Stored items
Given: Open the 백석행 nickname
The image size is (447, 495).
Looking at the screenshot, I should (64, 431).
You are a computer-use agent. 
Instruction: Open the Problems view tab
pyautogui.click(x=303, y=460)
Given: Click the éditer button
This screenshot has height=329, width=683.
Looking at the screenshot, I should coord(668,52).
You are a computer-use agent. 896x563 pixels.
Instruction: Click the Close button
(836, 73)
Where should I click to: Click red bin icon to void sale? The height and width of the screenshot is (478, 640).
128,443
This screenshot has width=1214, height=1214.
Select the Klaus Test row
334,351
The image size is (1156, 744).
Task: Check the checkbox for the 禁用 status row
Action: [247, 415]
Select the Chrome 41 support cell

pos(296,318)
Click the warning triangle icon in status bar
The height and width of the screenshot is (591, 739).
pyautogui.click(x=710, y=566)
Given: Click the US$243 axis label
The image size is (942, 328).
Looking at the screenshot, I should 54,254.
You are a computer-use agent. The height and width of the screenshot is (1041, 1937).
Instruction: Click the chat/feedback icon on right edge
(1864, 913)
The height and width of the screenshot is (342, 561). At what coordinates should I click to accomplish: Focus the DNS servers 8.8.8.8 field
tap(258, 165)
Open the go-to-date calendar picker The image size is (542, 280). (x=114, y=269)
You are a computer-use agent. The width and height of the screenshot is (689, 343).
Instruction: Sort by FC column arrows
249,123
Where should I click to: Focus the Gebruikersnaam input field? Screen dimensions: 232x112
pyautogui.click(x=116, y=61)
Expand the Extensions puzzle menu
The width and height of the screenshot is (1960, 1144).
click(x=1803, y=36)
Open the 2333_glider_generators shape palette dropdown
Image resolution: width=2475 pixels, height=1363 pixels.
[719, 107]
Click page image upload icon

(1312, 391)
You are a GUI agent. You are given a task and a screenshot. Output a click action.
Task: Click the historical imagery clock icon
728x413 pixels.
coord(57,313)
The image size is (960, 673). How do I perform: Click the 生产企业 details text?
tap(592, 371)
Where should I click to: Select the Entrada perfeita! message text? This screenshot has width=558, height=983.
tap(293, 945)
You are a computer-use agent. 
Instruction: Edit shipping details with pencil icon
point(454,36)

> _Task objective_
Retype every one of the stored items above, line for line, without changing a single character.

> _Task solution_
Given: Open the 백석행 nickname
The image size is (447, 495).
Looking at the screenshot, I should (64, 431).
You are a computer-use agent. 
Instruction: Open the Problems view tab
pyautogui.click(x=303, y=460)
Given: Click the éditer button
This screenshot has height=329, width=683.
Looking at the screenshot, I should coord(668,52).
You are a computer-use agent. 896x563 pixels.
Instruction: Click the Close button
(836, 73)
Where should I click to: Click red bin icon to void sale? The height and width of the screenshot is (478, 640).
128,443
This screenshot has width=1214, height=1214.
Select the Klaus Test row
334,351
The image size is (1156, 744).
Task: Check the checkbox for the 禁用 status row
Action: [247, 415]
Select the Chrome 41 support cell

pos(296,318)
Click the warning triangle icon in status bar
The height and width of the screenshot is (591, 739).
pyautogui.click(x=710, y=566)
Given: Click the US$243 axis label
The image size is (942, 328).
Looking at the screenshot, I should 54,254.
You are a computer-use agent. The height and width of the screenshot is (1041, 1937).
Instruction: Click the chat/feedback icon on right edge
(1864, 913)
The height and width of the screenshot is (342, 561). At what coordinates should I click to accomplish: Focus the DNS servers 8.8.8.8 field
tap(258, 165)
Open the go-to-date calendar picker The image size is (542, 280). (x=114, y=269)
You are a computer-use agent. The width and height of the screenshot is (689, 343).
Instruction: Sort by FC column arrows
249,123
Where should I click to: Focus the Gebruikersnaam input field? Screen dimensions: 232x112
pyautogui.click(x=116, y=61)
Expand the Extensions puzzle menu
The width and height of the screenshot is (1960, 1144).
click(x=1803, y=36)
Open the 2333_glider_generators shape palette dropdown
Image resolution: width=2475 pixels, height=1363 pixels.
[719, 107]
Click page image upload icon

(1312, 391)
You are a GUI agent. You are given a task and a screenshot. Output a click action.
Task: Click the historical imagery clock icon
728x413 pixels.
coord(57,313)
The image size is (960, 673). How do I perform: Click the 生产企业 details text?
tap(592, 371)
Where should I click to: Select the Entrada perfeita! message text? This screenshot has width=558, height=983.
tap(293, 945)
You are a computer-use agent. 
Instruction: Edit shipping details with pencil icon
point(454,36)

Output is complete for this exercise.